FACT: The NFL, more properly the individual teams that belong to the trade organization known as the NFL, is a business. Just like any business, it markets itself to the target audience in the hopes of making a profit. Last year there was a significant drop in viewership. The market research showed that it had a lot to do with the uproar over the National Anthem. Like any good business, when the bottom line is negatively impacted, steps are taken to change the issues that are adversely affecting the bottom line. That’s pretty much universal. Also like any business, employees, while on the clock, have to follow the rules. In most places that means the employee manual/handbook. In the NFL, that book is called the operations manual.

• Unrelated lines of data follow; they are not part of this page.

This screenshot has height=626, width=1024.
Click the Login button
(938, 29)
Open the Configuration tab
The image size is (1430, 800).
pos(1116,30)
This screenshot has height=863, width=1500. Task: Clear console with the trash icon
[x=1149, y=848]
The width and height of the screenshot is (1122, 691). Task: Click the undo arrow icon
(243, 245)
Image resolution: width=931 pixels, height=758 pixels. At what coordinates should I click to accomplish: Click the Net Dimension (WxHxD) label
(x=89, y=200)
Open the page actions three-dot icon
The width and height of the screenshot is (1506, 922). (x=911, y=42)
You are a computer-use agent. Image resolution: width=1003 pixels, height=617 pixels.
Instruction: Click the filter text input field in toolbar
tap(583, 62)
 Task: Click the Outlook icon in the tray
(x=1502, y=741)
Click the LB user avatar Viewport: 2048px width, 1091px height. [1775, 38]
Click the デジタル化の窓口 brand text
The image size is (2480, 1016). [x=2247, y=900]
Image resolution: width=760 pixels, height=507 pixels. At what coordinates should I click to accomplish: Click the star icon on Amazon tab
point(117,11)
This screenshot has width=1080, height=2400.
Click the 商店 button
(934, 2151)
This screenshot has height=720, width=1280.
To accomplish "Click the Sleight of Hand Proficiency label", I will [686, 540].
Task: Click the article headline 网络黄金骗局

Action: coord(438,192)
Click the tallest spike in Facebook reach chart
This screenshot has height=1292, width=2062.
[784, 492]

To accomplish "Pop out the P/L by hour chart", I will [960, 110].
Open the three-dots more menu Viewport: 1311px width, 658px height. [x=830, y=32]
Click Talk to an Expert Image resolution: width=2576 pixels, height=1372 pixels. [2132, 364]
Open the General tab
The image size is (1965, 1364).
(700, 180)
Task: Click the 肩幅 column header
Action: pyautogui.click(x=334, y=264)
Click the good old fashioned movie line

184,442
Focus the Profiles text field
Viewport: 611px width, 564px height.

FICTION: This is an attempt to silence players and take attention away from issues that concern them. This is not at all the truth. Listening to the players, the NFL has invested in partnerships with numerous charities and advocacy organizations to try and address the concerns that players have. It would be accurate to say that they are trying to put the attention on football while the game is on though, and since that is their business, it makes sense.
At the end of this, the simple truth is that this is a business that has employees. Employees are expected to represent the business well, with in the law. No player or employee is required to be on the field for the National Anthem, but those who choose to be are expected to represent the business in a manner that is acceptable. That is not fundamentally different from any other job, so we really need to stop treating it like it is.